>> START LISTED RECORDS
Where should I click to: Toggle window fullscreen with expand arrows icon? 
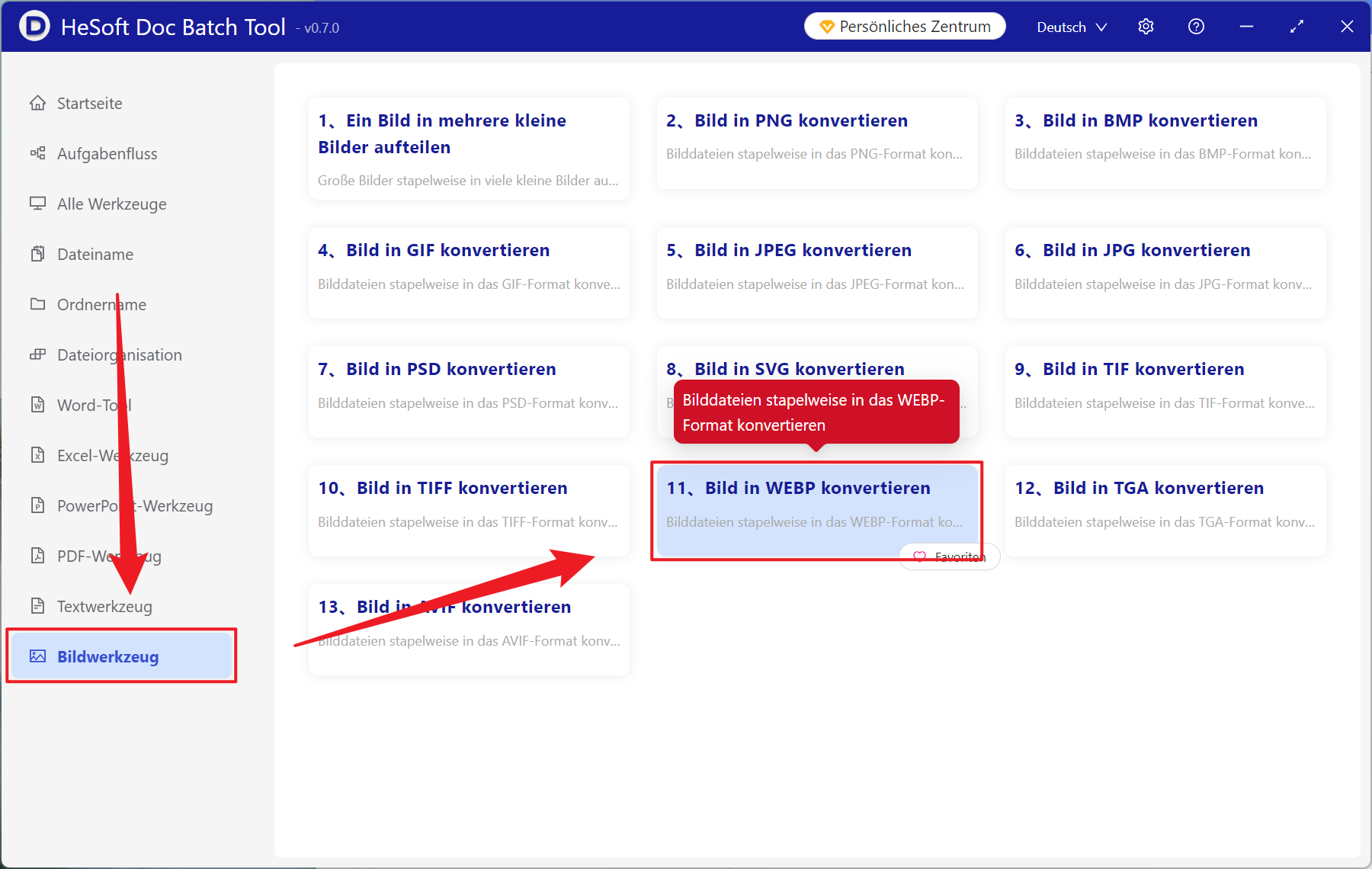point(1297,27)
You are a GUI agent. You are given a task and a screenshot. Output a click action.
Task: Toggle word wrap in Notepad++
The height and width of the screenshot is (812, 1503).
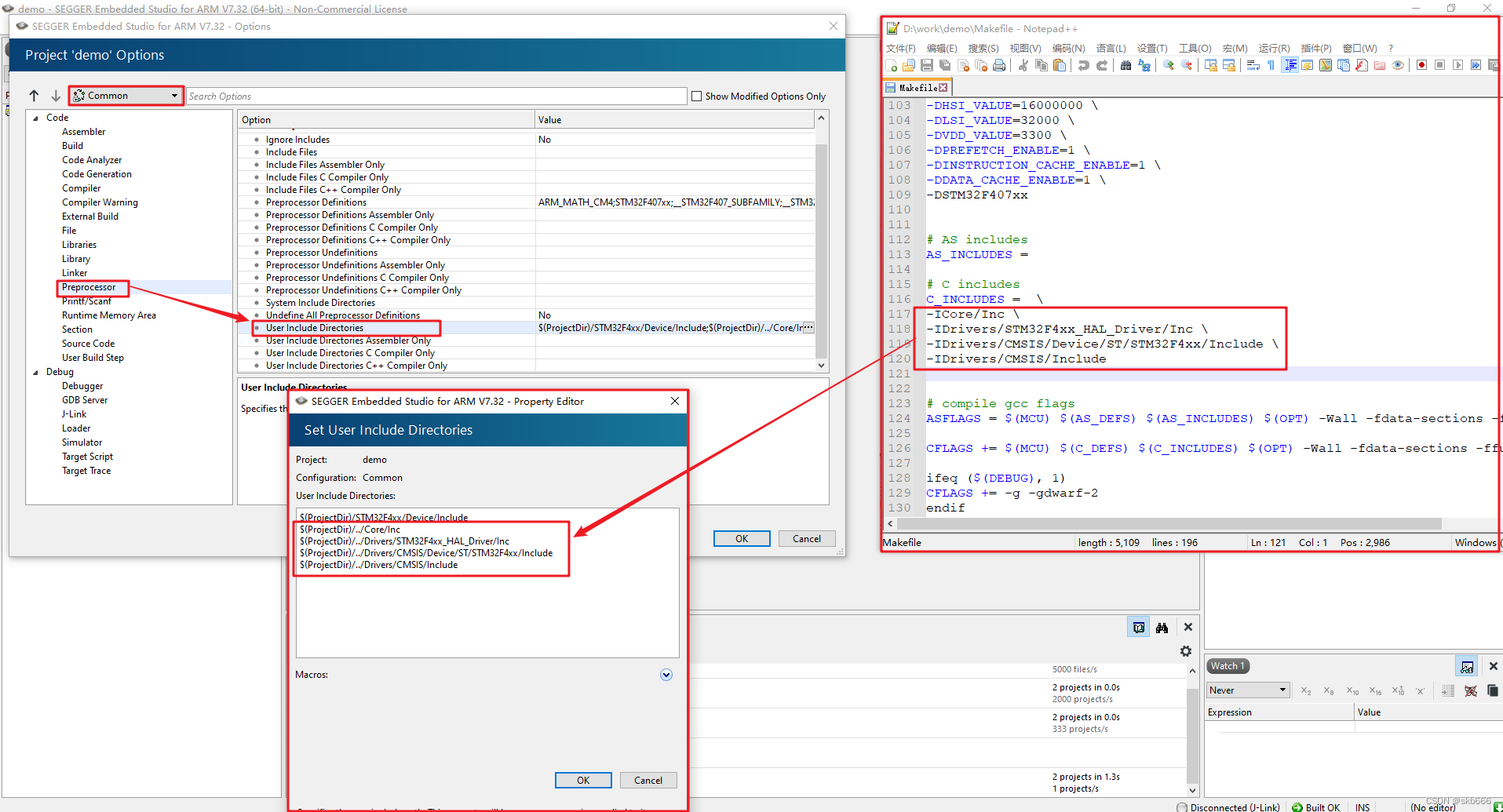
>> END LISTED RECORDS
• **YOUR OBJECTIVE**
Could you write out, word for word, the lines that begin at the one containing "You are a GUI" and run through the end of the rows, leaving the pictures out?

• **RIGHT ANSWER**
You are a GUI agent. You are given a task and a screenshot. Output a click action.
Task: Toggle word wrap in Notepad++
The height and width of the screenshot is (812, 1503).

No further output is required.